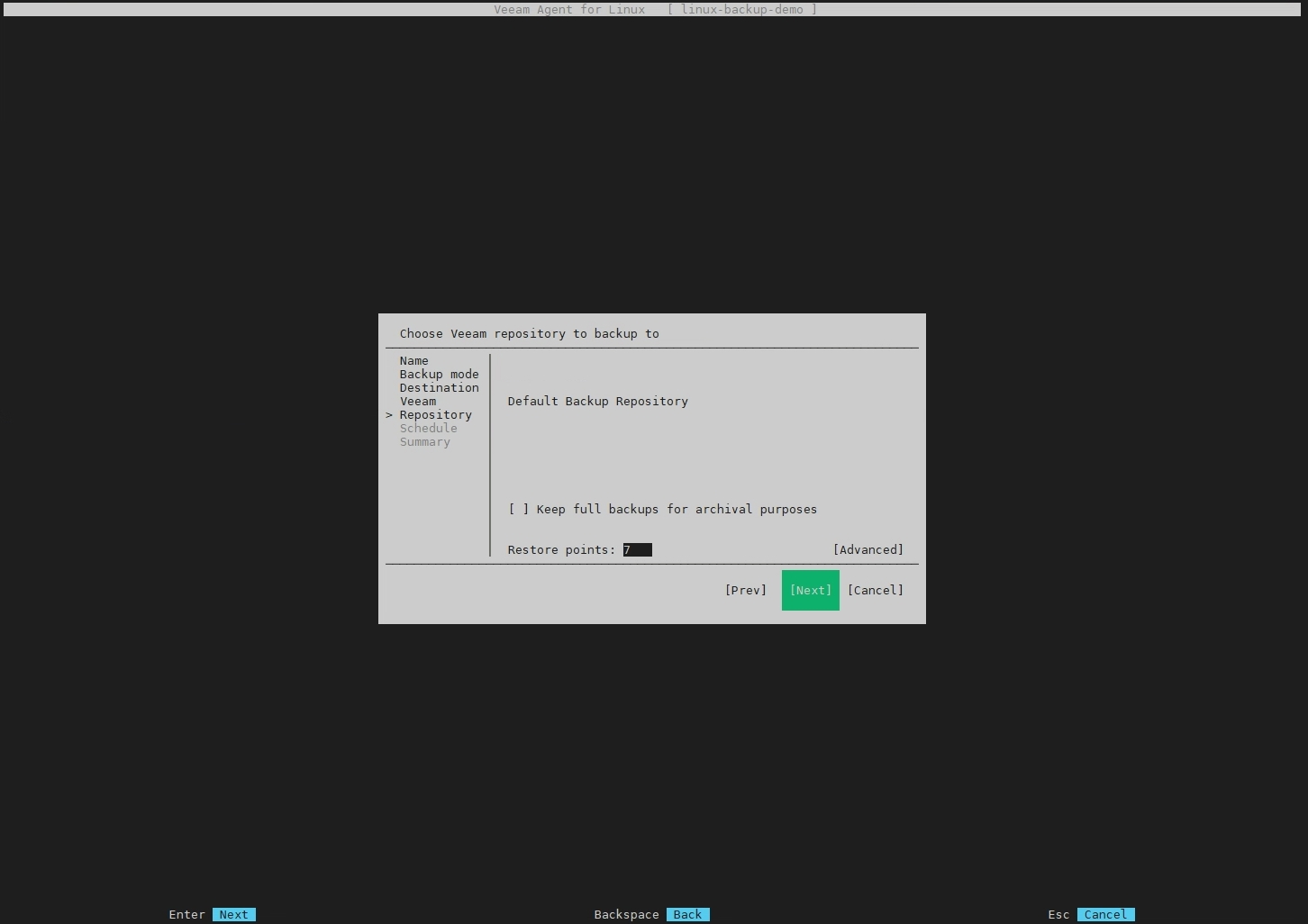The image size is (1308, 924).
Task: Click the arrow marker beside Repository
Action: [389, 415]
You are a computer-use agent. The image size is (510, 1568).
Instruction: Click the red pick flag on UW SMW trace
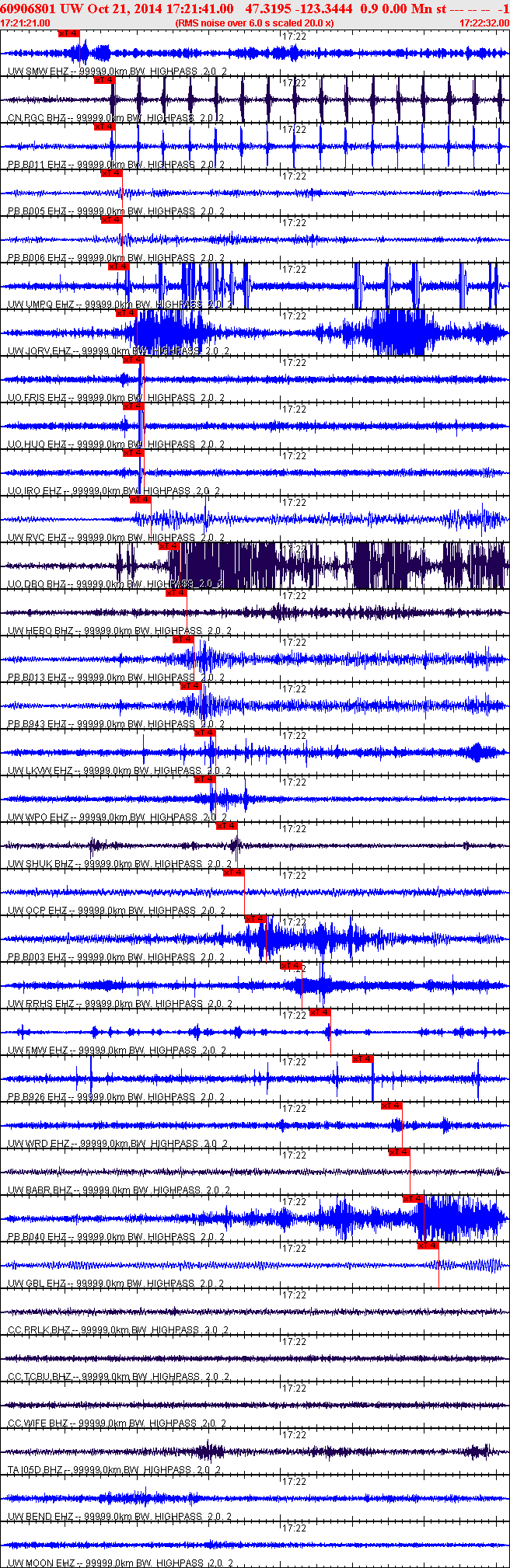[x=68, y=33]
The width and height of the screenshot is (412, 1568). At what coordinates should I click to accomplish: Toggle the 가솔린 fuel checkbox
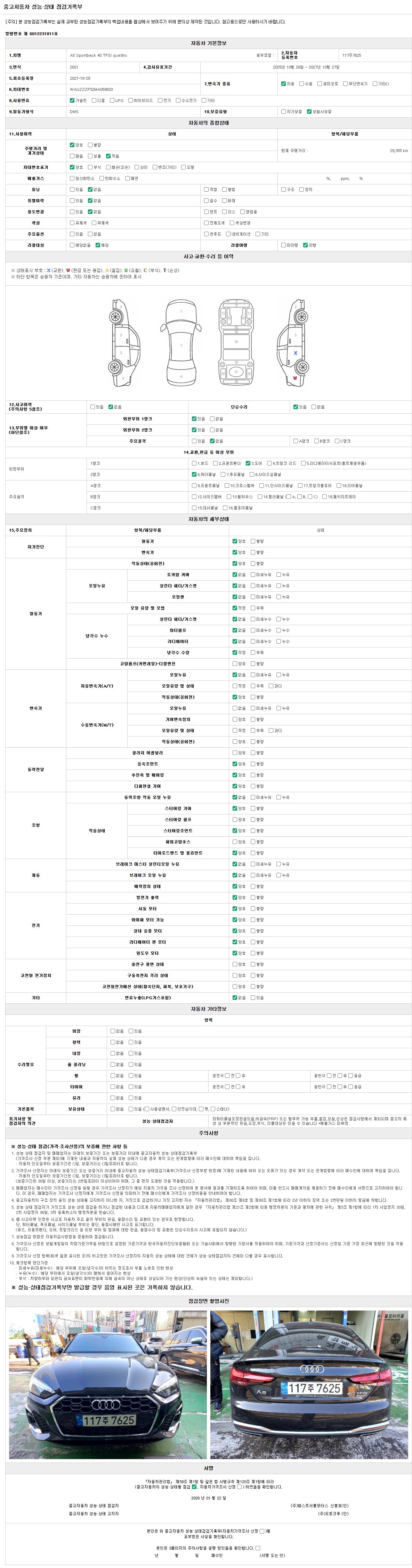72,101
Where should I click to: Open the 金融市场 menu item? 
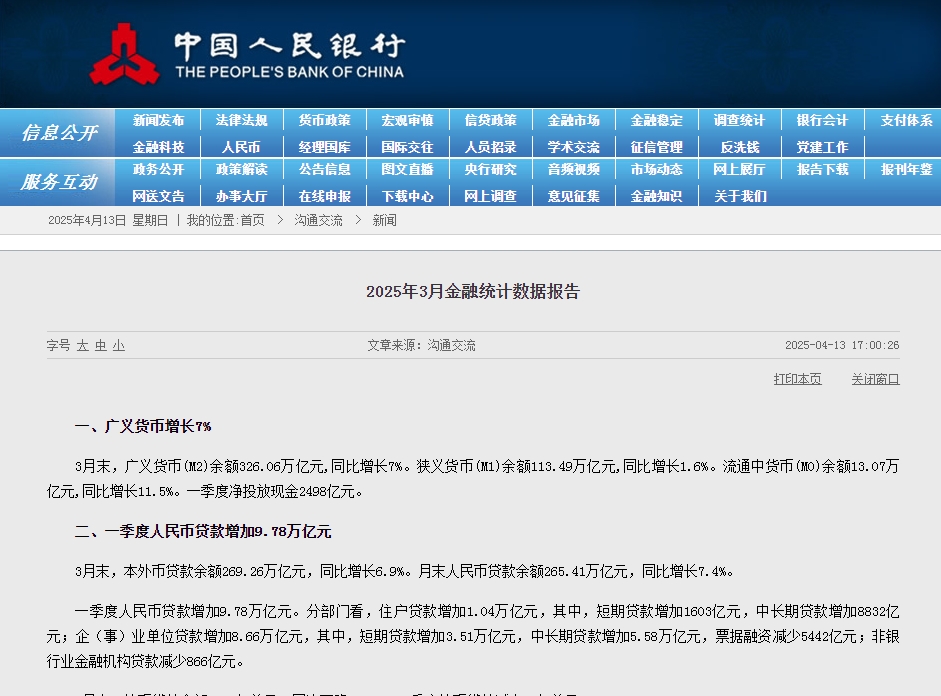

→ **WHAT IS BEING ASKED**: Please transcribe word for word the lines from the one bearing "The width and" through the last line of the records above, omitting the pictures.

→ **WRITTEN SOLUTION**:
The width and height of the screenshot is (412, 1568). At what coordinates should I click to accomplish: Toggle the 가솔린 fuel checkbox
72,101
Where should I click to: Open the 金融市场 menu item? 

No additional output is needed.